AgentSkillsCN

web-scraping

总结并分享AI新闻与arXiv论文的采集与处理最佳实践。

SKILL.md
--- frontmatter
name: web-scraping
description: Best practices and patterns for scraping AI news and arXiv papers.

Web Scraping for AI Signal Digest

Core Libraries

  • Requests: For HTTP requests.
  • BeautifulSoup4: For parsing HTML.
  • Arxiv: Official Python library for arXiv API.

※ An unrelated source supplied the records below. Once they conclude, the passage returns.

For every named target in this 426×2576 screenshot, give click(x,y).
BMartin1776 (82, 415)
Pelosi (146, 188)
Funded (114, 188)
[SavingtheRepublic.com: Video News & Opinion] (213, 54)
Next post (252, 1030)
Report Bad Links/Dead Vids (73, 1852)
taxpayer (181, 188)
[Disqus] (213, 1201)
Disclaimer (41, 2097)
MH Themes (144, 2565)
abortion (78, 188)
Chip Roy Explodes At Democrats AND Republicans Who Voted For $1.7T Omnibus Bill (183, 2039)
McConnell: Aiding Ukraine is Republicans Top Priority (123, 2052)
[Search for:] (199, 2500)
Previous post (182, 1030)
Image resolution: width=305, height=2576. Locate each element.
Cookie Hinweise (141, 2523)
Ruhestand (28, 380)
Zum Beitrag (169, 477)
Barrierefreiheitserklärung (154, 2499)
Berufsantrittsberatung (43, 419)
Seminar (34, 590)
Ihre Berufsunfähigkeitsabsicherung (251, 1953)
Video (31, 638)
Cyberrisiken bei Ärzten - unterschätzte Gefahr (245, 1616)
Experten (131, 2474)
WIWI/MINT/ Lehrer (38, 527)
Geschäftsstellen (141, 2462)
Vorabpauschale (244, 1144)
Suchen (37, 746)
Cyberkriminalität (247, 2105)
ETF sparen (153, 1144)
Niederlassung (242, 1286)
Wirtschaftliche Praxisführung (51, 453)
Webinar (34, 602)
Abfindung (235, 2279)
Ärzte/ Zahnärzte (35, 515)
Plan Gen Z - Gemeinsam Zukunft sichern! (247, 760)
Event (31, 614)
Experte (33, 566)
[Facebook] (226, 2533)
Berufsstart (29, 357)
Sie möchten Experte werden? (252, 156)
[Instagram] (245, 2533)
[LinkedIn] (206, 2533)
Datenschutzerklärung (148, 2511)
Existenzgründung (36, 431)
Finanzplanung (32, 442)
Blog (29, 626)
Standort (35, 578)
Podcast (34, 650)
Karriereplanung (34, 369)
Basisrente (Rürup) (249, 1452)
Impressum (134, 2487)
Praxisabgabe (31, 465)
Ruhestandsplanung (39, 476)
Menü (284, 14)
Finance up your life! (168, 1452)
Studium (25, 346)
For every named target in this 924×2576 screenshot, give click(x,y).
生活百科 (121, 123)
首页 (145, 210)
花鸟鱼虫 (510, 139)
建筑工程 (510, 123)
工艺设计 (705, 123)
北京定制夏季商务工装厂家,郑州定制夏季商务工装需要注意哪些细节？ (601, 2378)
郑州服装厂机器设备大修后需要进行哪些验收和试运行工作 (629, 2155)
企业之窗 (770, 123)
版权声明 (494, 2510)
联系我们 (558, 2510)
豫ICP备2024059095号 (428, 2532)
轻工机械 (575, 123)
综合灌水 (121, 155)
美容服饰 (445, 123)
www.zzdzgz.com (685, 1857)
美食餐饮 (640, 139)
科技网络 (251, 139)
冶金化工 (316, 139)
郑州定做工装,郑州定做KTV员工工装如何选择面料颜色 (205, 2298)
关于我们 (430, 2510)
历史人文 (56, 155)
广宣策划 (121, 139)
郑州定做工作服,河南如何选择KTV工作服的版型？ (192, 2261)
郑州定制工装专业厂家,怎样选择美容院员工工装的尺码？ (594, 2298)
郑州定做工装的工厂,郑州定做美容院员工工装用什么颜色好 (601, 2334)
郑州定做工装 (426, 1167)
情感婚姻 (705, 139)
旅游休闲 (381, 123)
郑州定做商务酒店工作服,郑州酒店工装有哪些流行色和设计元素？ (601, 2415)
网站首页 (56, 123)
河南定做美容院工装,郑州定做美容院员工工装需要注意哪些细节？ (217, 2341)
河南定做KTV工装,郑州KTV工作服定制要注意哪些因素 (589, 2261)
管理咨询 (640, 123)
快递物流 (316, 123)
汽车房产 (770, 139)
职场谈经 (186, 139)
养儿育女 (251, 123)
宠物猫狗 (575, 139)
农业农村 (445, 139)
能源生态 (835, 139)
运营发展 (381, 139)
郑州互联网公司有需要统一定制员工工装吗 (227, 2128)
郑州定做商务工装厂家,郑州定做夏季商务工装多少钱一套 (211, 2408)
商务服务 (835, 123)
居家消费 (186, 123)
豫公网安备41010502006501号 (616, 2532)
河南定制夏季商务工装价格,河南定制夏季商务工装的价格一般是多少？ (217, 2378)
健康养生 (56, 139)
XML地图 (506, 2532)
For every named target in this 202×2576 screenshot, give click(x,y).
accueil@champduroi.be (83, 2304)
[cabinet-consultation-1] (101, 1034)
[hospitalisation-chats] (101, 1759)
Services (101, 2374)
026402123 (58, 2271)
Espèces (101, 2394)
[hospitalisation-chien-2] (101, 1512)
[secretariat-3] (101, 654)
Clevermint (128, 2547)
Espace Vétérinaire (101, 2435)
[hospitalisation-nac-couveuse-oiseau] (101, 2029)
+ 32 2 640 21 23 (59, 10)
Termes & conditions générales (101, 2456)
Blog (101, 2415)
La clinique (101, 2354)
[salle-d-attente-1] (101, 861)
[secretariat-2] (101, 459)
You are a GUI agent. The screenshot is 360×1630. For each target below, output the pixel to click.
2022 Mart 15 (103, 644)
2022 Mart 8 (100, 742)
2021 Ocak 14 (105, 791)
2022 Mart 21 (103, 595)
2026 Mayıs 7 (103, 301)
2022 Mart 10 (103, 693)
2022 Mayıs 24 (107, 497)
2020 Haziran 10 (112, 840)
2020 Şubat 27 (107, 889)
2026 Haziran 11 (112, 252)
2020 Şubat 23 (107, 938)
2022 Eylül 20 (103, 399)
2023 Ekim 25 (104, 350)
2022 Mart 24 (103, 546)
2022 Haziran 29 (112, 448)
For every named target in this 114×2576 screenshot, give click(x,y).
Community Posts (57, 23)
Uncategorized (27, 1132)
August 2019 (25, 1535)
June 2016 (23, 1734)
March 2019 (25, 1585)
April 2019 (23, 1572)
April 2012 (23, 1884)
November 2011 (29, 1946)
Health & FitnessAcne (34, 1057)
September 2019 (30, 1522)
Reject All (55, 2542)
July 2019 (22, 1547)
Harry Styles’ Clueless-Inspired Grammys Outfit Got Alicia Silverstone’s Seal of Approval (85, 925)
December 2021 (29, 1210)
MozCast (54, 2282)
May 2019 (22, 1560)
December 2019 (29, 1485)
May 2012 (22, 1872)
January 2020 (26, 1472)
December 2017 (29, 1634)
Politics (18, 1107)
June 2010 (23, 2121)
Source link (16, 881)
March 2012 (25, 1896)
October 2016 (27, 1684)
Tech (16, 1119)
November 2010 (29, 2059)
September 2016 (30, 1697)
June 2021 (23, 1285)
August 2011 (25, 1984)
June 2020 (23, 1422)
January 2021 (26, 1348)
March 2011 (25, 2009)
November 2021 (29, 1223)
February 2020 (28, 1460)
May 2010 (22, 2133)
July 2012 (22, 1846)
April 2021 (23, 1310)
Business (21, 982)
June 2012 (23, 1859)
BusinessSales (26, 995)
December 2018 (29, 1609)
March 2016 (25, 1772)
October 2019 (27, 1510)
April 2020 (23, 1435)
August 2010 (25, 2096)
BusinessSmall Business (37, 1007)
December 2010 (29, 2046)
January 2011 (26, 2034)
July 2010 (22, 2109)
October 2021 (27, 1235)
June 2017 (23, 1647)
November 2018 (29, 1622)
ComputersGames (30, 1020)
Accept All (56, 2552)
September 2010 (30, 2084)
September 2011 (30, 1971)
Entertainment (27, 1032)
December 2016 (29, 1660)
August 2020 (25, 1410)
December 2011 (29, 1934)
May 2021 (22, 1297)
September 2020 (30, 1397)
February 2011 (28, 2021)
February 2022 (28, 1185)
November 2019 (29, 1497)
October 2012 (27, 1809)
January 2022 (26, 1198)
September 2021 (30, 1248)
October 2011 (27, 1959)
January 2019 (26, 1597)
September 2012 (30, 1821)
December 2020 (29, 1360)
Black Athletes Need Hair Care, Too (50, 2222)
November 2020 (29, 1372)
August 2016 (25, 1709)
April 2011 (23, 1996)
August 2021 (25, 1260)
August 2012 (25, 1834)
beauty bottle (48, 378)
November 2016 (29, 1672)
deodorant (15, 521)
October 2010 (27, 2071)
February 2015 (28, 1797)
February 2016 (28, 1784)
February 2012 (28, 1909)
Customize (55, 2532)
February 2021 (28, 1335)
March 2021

Content Acquisition Patterns

1. arXiv Fetching

Use the arxiv library to fetch papers by category.

python
import arxiv

client = arxiv.Client()
search = arxiv.Search(
    query = "cat:cs.AI OR cat:cs.CL",
    max_results = 100,
    sort_by = arxiv.SortCriterion.SubmittedDate
)

for result in client.results(search):
    print(result.title, result.published, result.pdf_url)

2. News Scraping

For news sites, use requests with a proper User-Agent header.

python
import requests
from bs4 import BeautifulSoup

headers = {'User-Agent': 'Mozilla/5.0 (compatible; AI_Signal_Digest/1.0)'}
response = requests.get(url, headers=headers)
soup = BeautifulSoup(response.content, 'html.parser')

# Extract title
title = soup.find('h1').text.strip()
# Extract text (simplified)
text = '\n'.join([p.text for p in soup.find_all('p')])

Anti-Blocking

  • Respect robots.txt.
  • Add delays between requests (time.sleep(1)).
  • Use fake-useragent if needed, but prefer identifying your bot.

Error Handling

  • Wrap requests in try-except blocks.
  • Handle timeouts (requests.get(..., timeout=10)).
  • Check response.status_code before parsing.